I was sent to Coventry. The remainder of my vacation was spent with my Godmother where the circumstances of my visit were politely never referred to.

When I finally made it home no-one said a word. It was the large pink polka dotted elephant in the room. Then my grandfather died, the one in East London.

Almost eight months later I found myself driving out of East London towards Umtata yet again.

As the final buildings faded behind us my father calmly turned his head and said, “We have 8 hours ahead of us. Why don’t you tell us exactly what happened in the Transkei?”

My father was an investigative journalist.
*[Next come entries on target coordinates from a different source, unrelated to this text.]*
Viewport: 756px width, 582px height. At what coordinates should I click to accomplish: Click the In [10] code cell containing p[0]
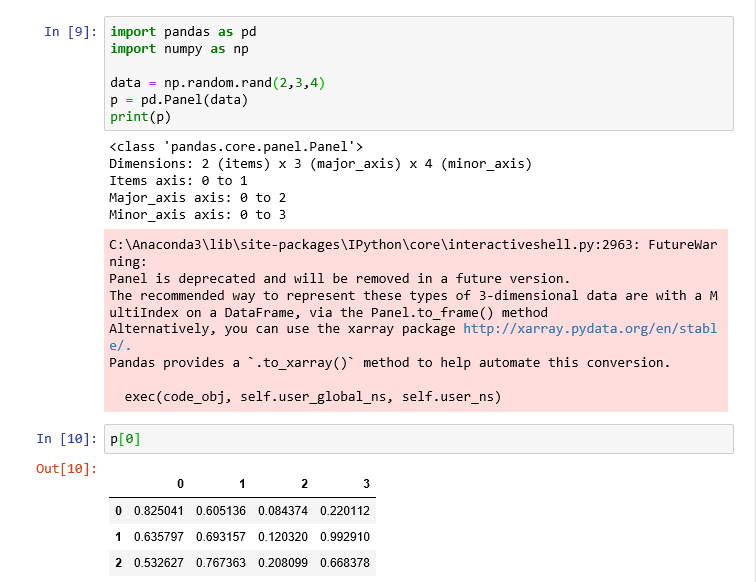pos(418,439)
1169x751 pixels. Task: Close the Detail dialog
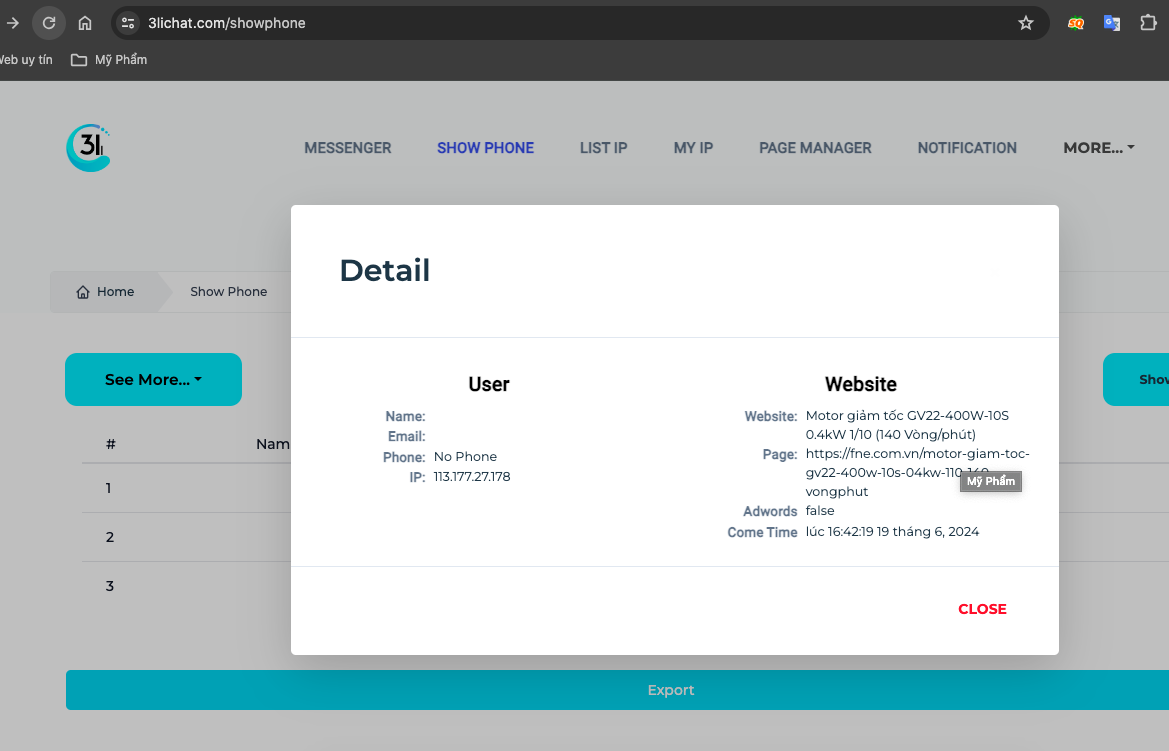(982, 609)
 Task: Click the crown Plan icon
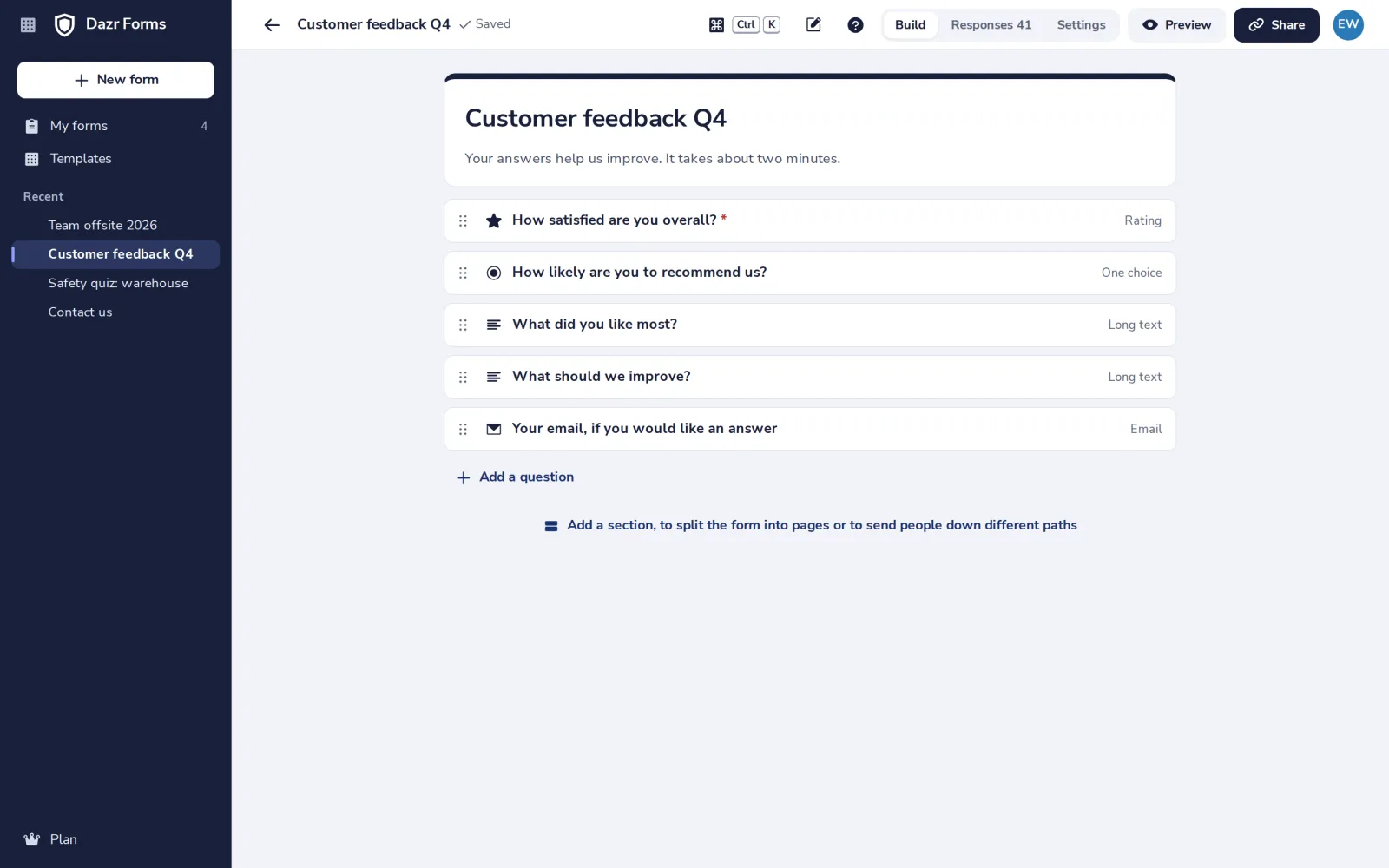(32, 839)
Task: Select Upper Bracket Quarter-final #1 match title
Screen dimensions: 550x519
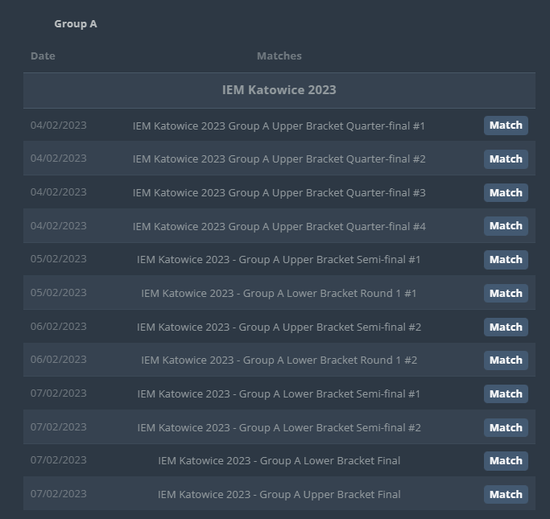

It was the longest 8 hours of my life.

I would never survive Guantanamo, I cracked in under 2 seconds.

Eighteen years on, the Free Spirit has dedicated her life to saving an endangered parrot in New Zealand which according to Douglas Adams on TED is the world’s most stupid bird and mainly needs saving from itself.

The Mercenary was deemed responsible by the insurance company and had to pay off the helicopter search time for the next 10 years.

I grew up to be a hippie suburban mother and writer driving around in a 1976 VW kombi.

The Fallen Angel travelled the world, charmed more women than he could count and ended up taking staid corporate bankers out of their comfortable cubicles and throwing them off bridges and down mountains.

But on a beach in a quiet corner of the world, on an unspoilt beach a part of us will always be dancing to The Doors under the stars.

Damn if it wasn’t some of the best days of my life.